Earlier today I took a Buzzfeed quiz about privilege. It basically consisted of 100 questions that relate to race, sexual orientation, socioeconomic status, mental health, etc. Essentially the more boxes you check off, the more privileged you are. (You can take the quiz here: https://www.buzzfeed.com/regajha/how-privileged-are-you?utm_term=.xte7Xjp8e#.nmPWlxLjp

I got a 60/100. To me, when I originally saw that number, I felt almost sorry for myself. I immediately looked at it as 40 reasons why I’m not good enough. But I read the description associated with that number that said “You’re quite privileged. You’ve had a few struggles, but overall your life has been far easier than most. This is not a bad thing, nor is it something to be ashamed of. But you should be aware of your advantages and work to help others who don’t have them.”

This gave me a whole new perspective on my privilege and how I compare to others around me. I’m so quick to pity myself sometimes, because I’m lucky enough to be surrounded by a good amount of friends with lives substantially easier than mine. It’s really nice and humbling to be reminded that, although not EVERYTHING is easy for me, a lot of things are, and it’s not something I should ever take for granted.

PLUS it’s such a huge motivation-booster to see people that are considered to be substantially less privileged than I am, doing amazingly successful, great things with their lives. It helps me to remember that just because some things are difficult, it doesn’t mean I can’t find happiness and success too.

 And even more so than that, it gives me hope for the future. It makes me think that maybe, slowly, we are actually moving closer to equality in America. That just because someone is female, or queer, or of color, or trans, or poor, doesn’t mean they can’t have all the same accomplishments as an upper class, white, straight male. Don’t get me wrong, I can safely assume that those people less privileged had to work at least a little bit harder than the stereotypical white male, but they’re still succeeding and showing people that it’s possible to defy those odds! 

This is what we need to keep fighting for!

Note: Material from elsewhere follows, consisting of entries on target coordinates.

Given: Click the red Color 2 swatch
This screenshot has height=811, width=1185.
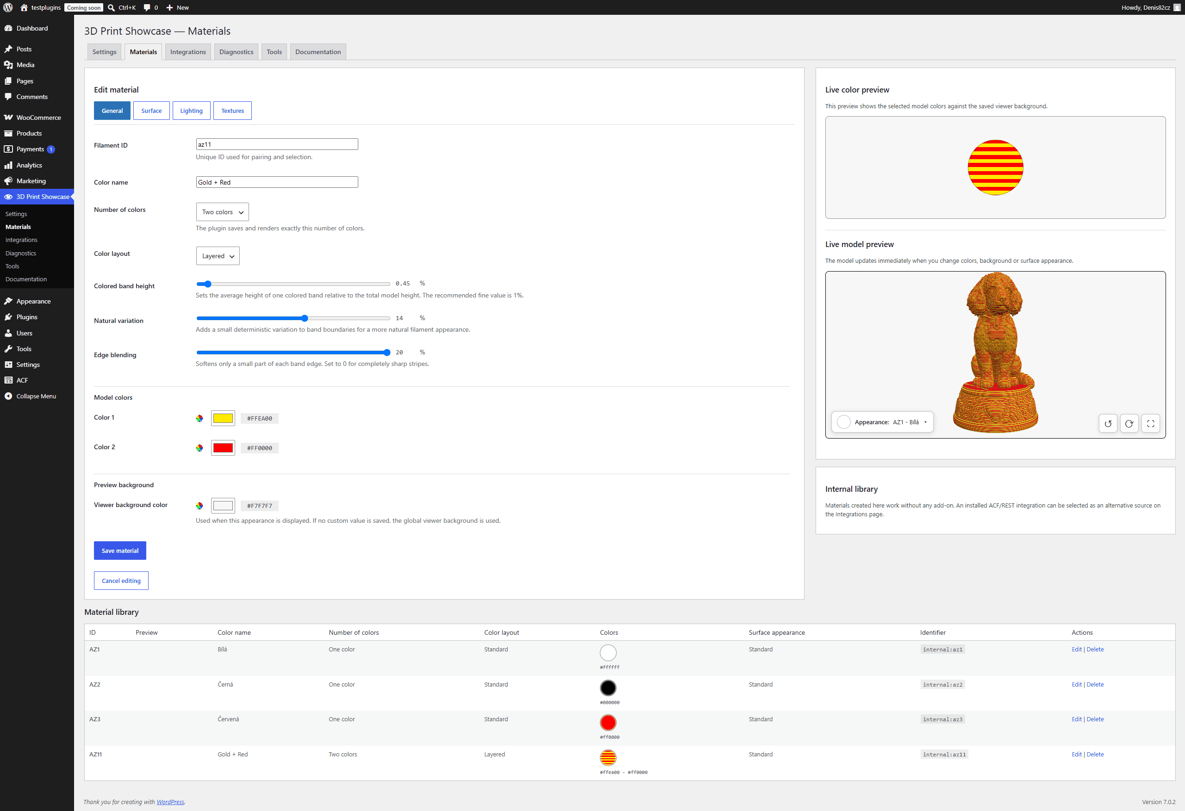Looking at the screenshot, I should pyautogui.click(x=223, y=448).
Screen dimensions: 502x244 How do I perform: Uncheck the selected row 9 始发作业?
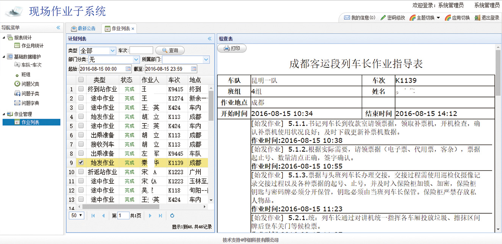click(81, 163)
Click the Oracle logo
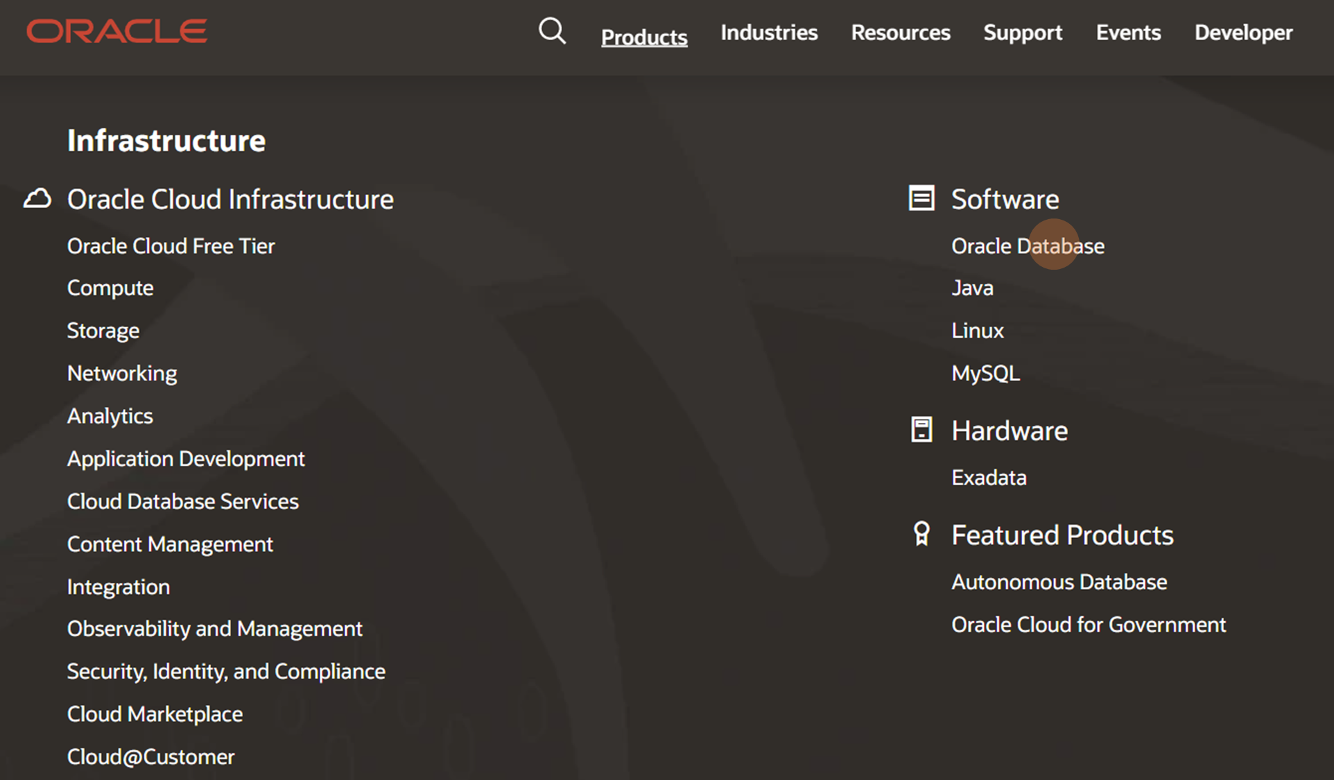 116,31
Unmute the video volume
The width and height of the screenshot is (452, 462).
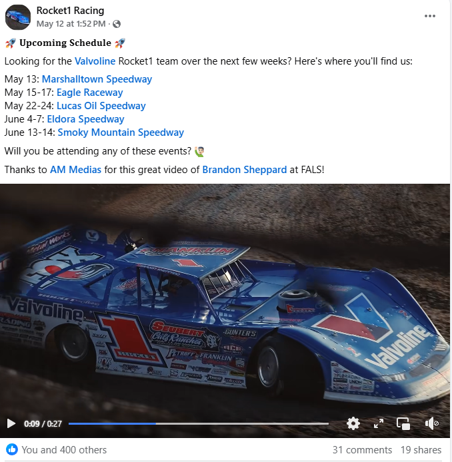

I’m so adamant about equal rights and I think that confuses people sometimes because they see me as an upper-middle class, straight, white girl. But 1. it’s easy to judge me and assume those things based on my appearance AND more importantly 2. you do not have to be part of a minority group to care about their rights!!!!!!!! Allies need to help the cause or nothing will ever change!!!!! Ugh that part infuriates me because, to me, it feels like a lot of people I know only care about issues that directly affect them but PEOPLE’S RIGHTS MATTER AND YOU NEED TO CARE.

Okay this post took a ramble-y turn but anyways those are my thoughts thanks for listening!!